C’EST la destinée commune et générale des grands hommes qui passent leur vie hors de leur contrée, de demeurer inconnus ou méconnus dans leur propre pays, aussi-bien que dans leur patrie adoptive: dans l’un, ils sont l’objet d’une indifférence injuste, souvent coupable; dans l’autre, ils restent presque toujours, et délibérément, inaperçus: dans la première comme dans la seconde, ils sont considérés comme des étrangers auxquels on ne doit pas s’intéresser. Bien plus, la jalousie chauvine de leurs nouveaux concitoyens vient souvent les assaillir dans la contrée où ils apportent une supériorité gênante de talents et de lumières, et ils y vivent en suspicion, écartés et malheureux; dans la patrie qu’ils ont quittée, on leur en veut d’avoir porté, sur une terre souvent rivale, ces mêmes connaissances et talents dont ils ont privé leur pays.

Il y a, ce n’est pas contestable, quelque chose de fondé dans un tel jugement; mais il serait déraisonnable de pousser le grief jusqu’à l’exagération, jusqu’au paradoxe. On ne considère pas que ce transfuge illustre a été peut-être incompris ou persécuté sur sa terre natale, qu’il a dû fuir une patrie ingrate ou injuste, et qu’il a rendu service même à son pays en le désertant et allant montrer, par lui-même, hors de ses frontières, un exemple de la gloire et de l’honneur de sa patrie, et y donner ainsi une plus haute idée du mérite et de la valeur de ses compatriotes... !

L’artiste qui fait l’objet du présent écrit, nous en fournit une illustration complète. Qui, aujourd’hui, en France aussi bien qu’en Angleterre, se rappelle le sculpteur ROUBILLAC, Roubiliac ou Roubilliac, l’auteur illustre, pourtant, de vingt chefs-d’œuvre?.... Cet artiste, c’est la France qui lui a donné la vie, c’est l’Angleterre qui a reçu son dernier souffle. Il a illustré la France par les magnifiques ouvrages qu’il a répandus en Angleterre.. : l’ingrate France qui fut son berceau sait à peine où il fut né...; l’ingrate Albion, qui possède ses os, ne les a même pas abrités du plus modeste monument!

En France, jeune et plein d’avenir, il a vu ses talents, à leur aurore, couronnés par l’Académie; et, sur le sol de l’Angleterre, il a semé des ouvrages impérissables. En Angleterre, il a été novateur, créateur et instituteur. Novateur, en y apportant, de ses études, des fruits tout-à-fait inconnus; créateur, en y imprimant les inspirations de son génie; instituteur, en enseignant aux Anglais un art qu’ils ignoraient profondément, un art dont ils n’avaient pas les moindres notions. Par lui, c’est donc la France qui a appris aux enfants d’Albion l’art de la statuaire, au siècle dernier, comme elle leur avait enseigné l’architecture au XIIIe et au XIVe siècle. La France a donc le droit et le devoir de s’enorgueillir de la personne de ce grand enfant de Lyon, comme l’Angleterre a l’avantage et l’agrément de posséder, de lui, des chefs-d’ œuvre dont toute nation aurait lieu d’être fière. En tous cas, par le fait du séjour de Roubillac sur son terrain, l’Angleterre doit de la reconnaissance à la France.

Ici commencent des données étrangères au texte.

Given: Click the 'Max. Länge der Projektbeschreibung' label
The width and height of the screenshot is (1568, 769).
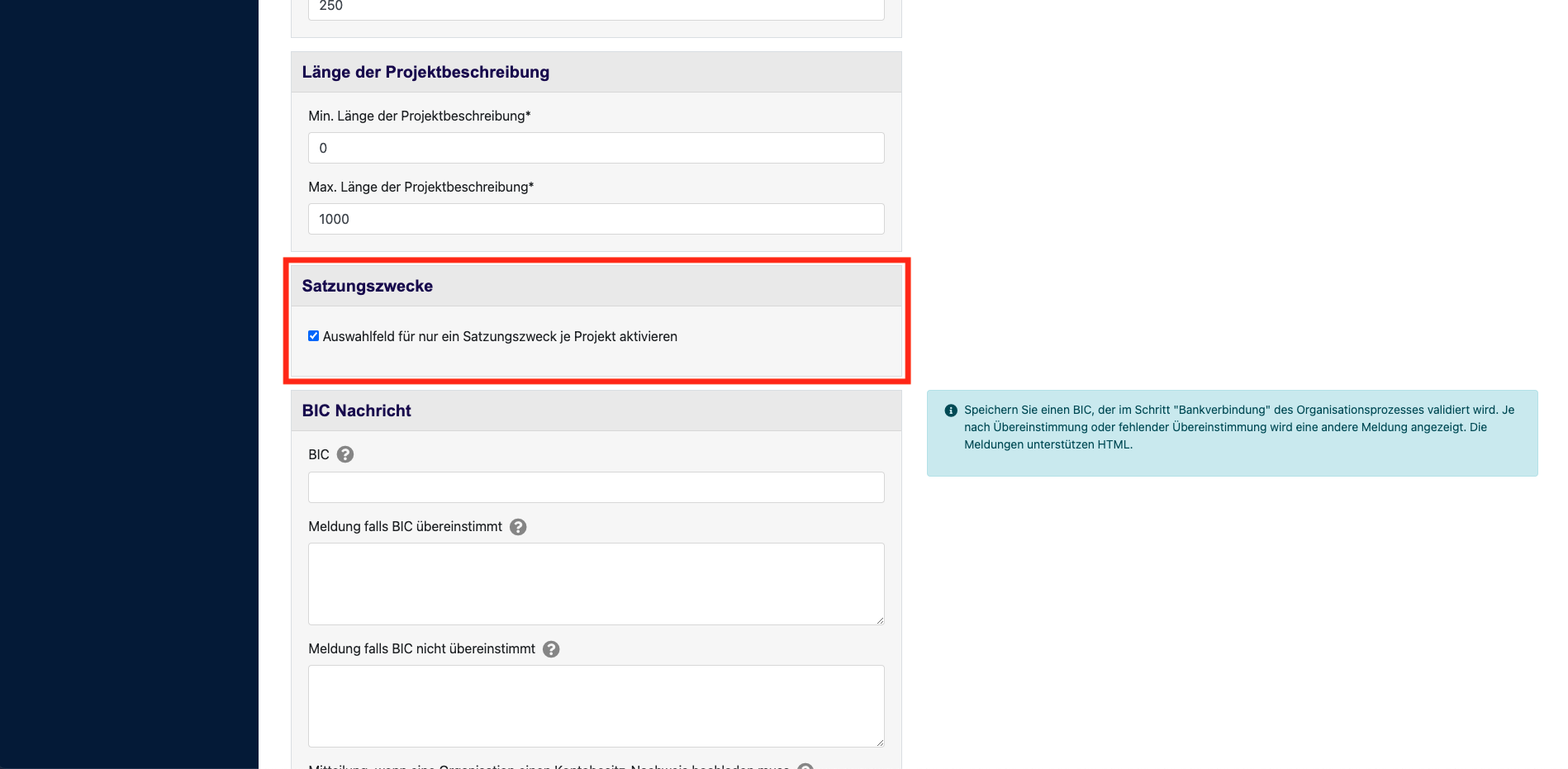Looking at the screenshot, I should click(x=421, y=187).
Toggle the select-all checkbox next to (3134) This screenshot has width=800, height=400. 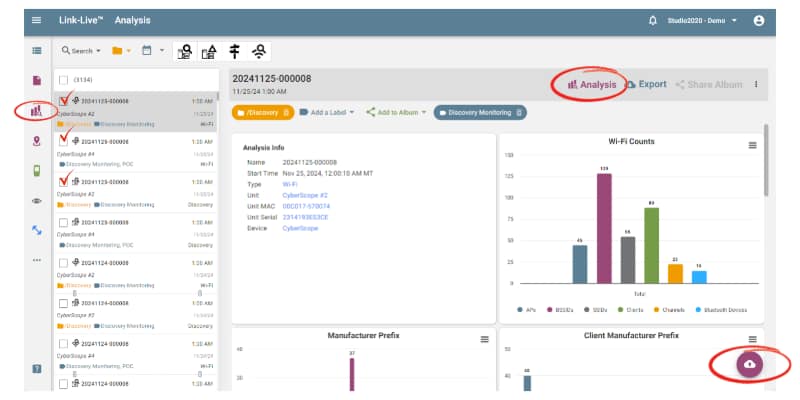[64, 79]
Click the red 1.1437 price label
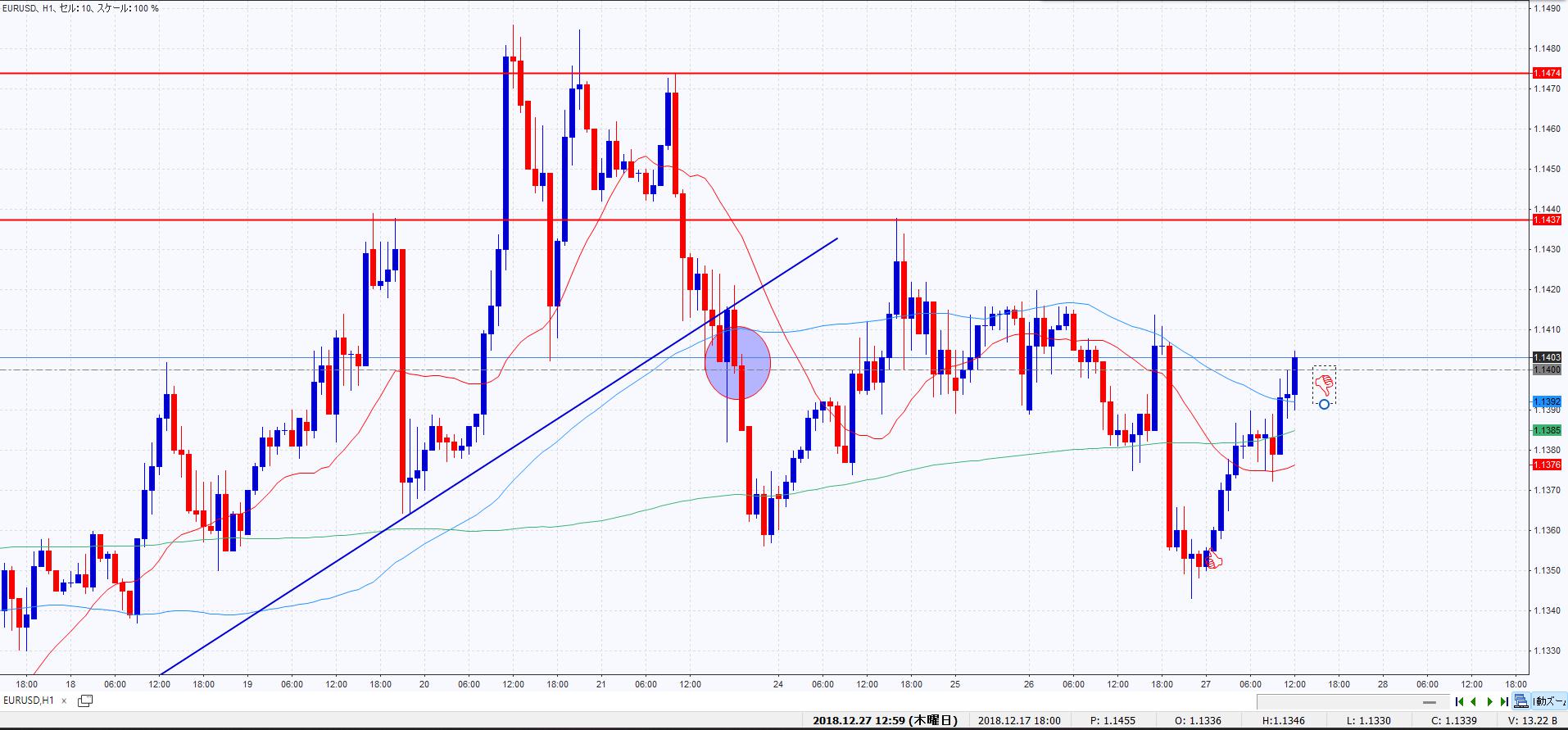The height and width of the screenshot is (730, 1568). click(1547, 220)
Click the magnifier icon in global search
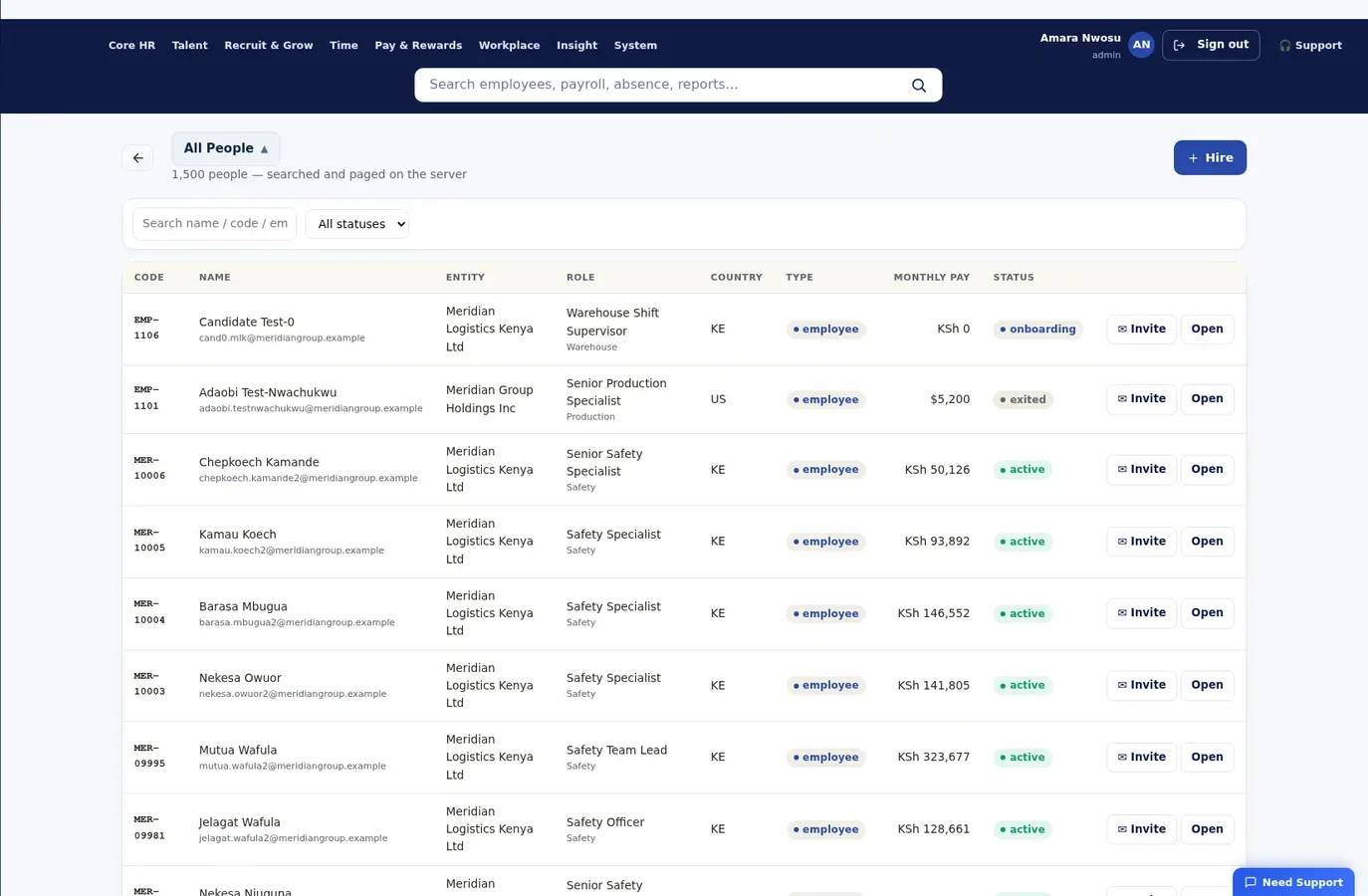The height and width of the screenshot is (896, 1368). 918,86
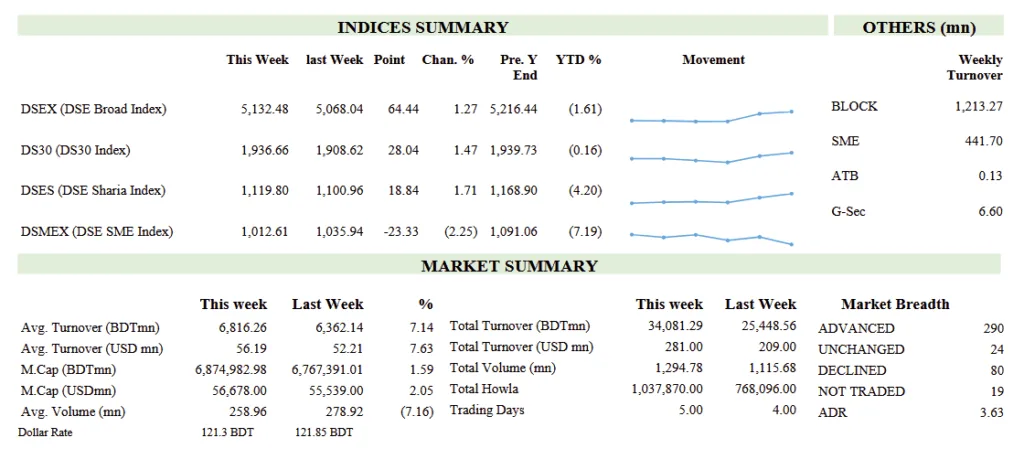Select the Weekly Turnover column header
The width and height of the screenshot is (1024, 459).
(974, 67)
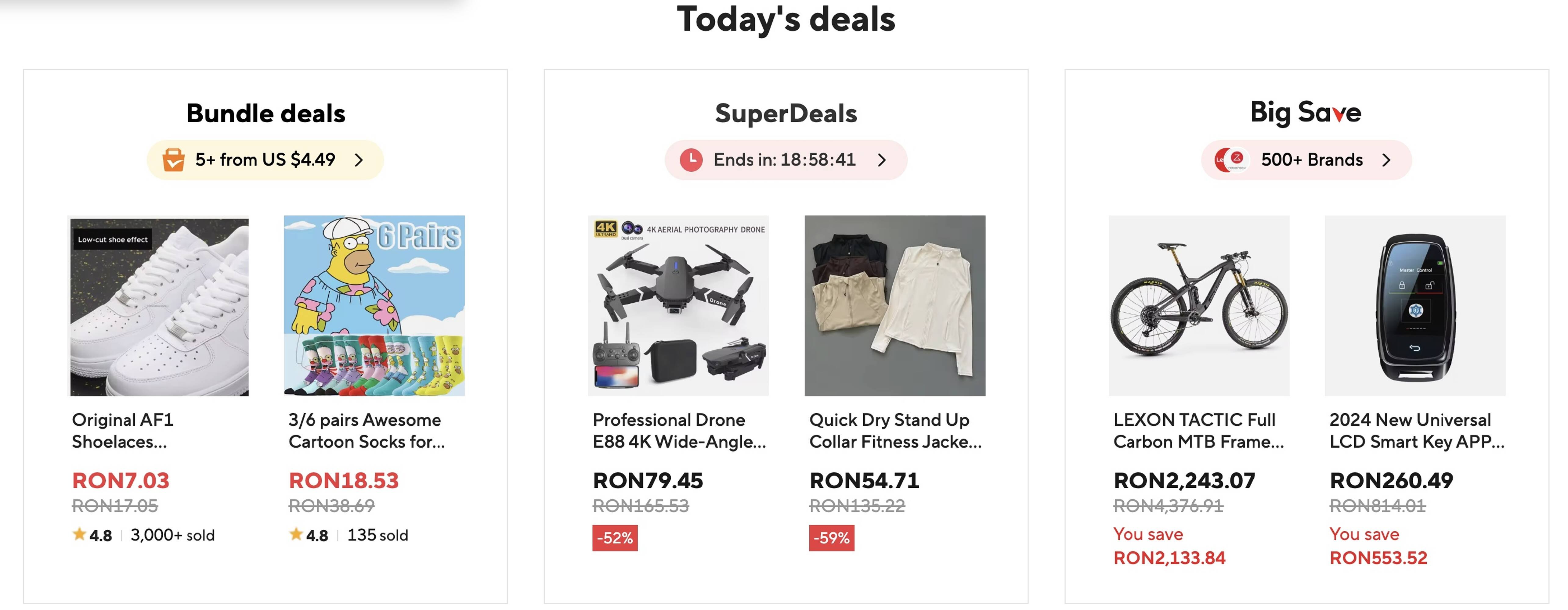This screenshot has width=1568, height=610.
Task: Expand Bundle deals via the arrow chevron
Action: point(359,160)
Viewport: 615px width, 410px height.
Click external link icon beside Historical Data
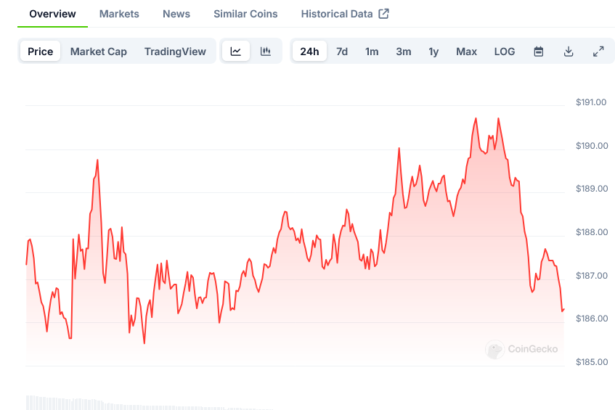(383, 14)
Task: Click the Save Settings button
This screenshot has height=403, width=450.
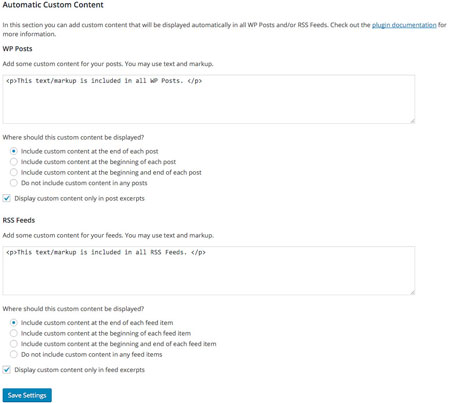Action: click(x=27, y=395)
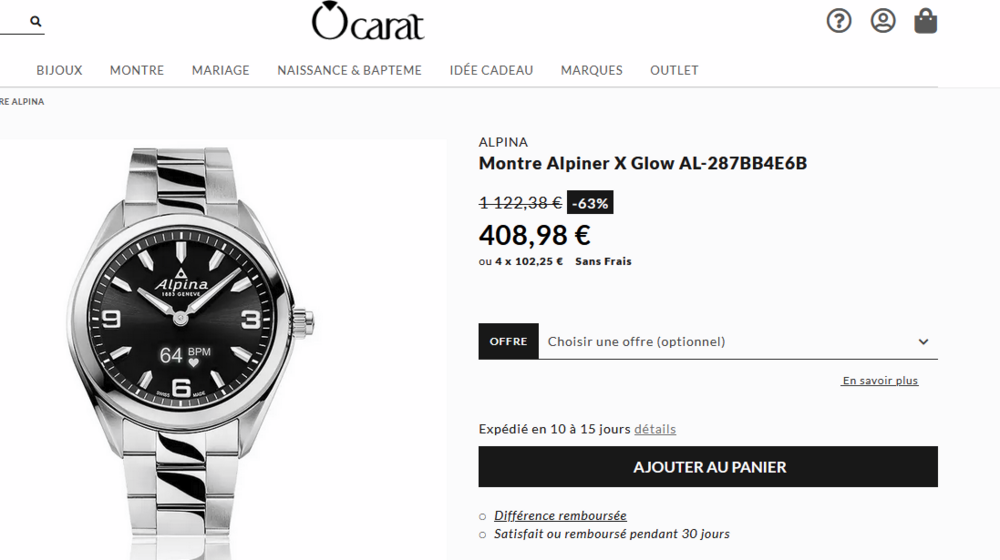The image size is (1000, 560).
Task: Go to the OUTLET section
Action: [674, 70]
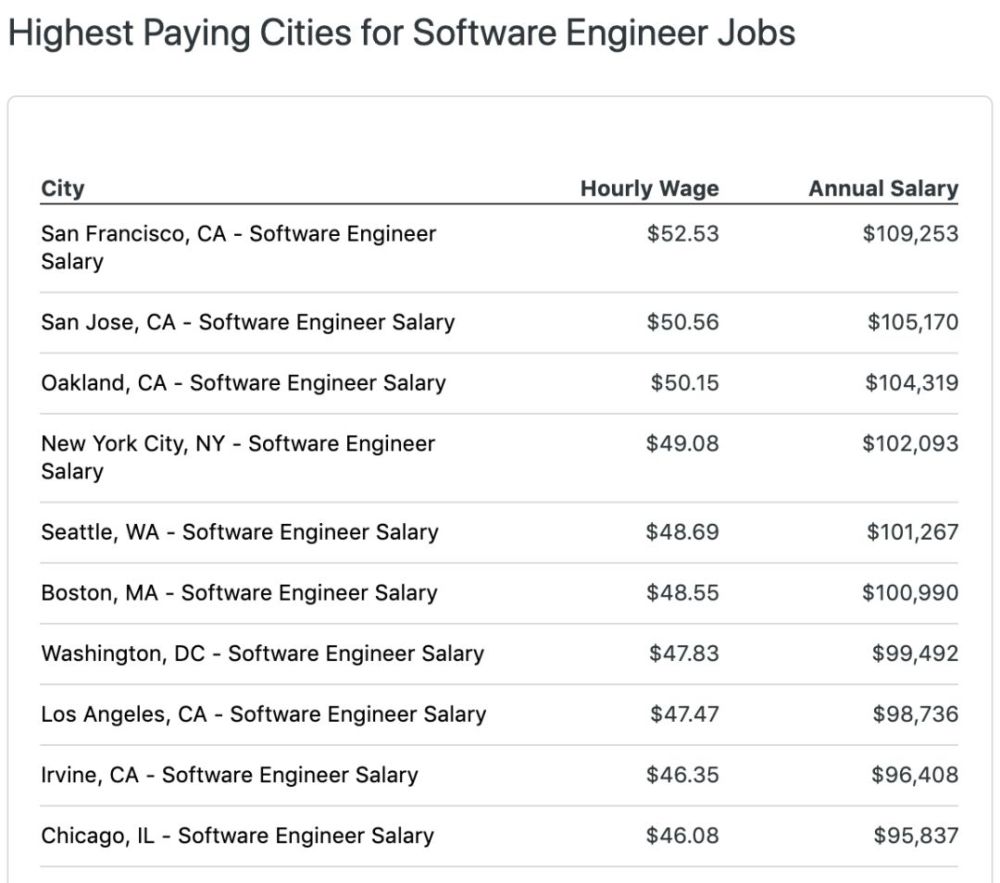Click the $52.53 hourly wage cell
Viewport: 1000px width, 883px height.
(682, 234)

L’objet de la présente Etude n’est pas seulement de tracer la biographie d’un célèbre artiste français, de réhabiliter sa mémoire et de remettre en relief ses talents oubliés: elle montrera, elle mettra en évidence l’influence française sur ce pays d’outre-Manche, dans une branche des arts que les Anglais avaient, avant Roubillac, toujours négligée, et où, depuis, ils ont produit des œuvres remarquables, grâce à l’élan que cet enthousiaste cerveau gaulois est venu leur imprimer il y a maintenant un siècle et demi.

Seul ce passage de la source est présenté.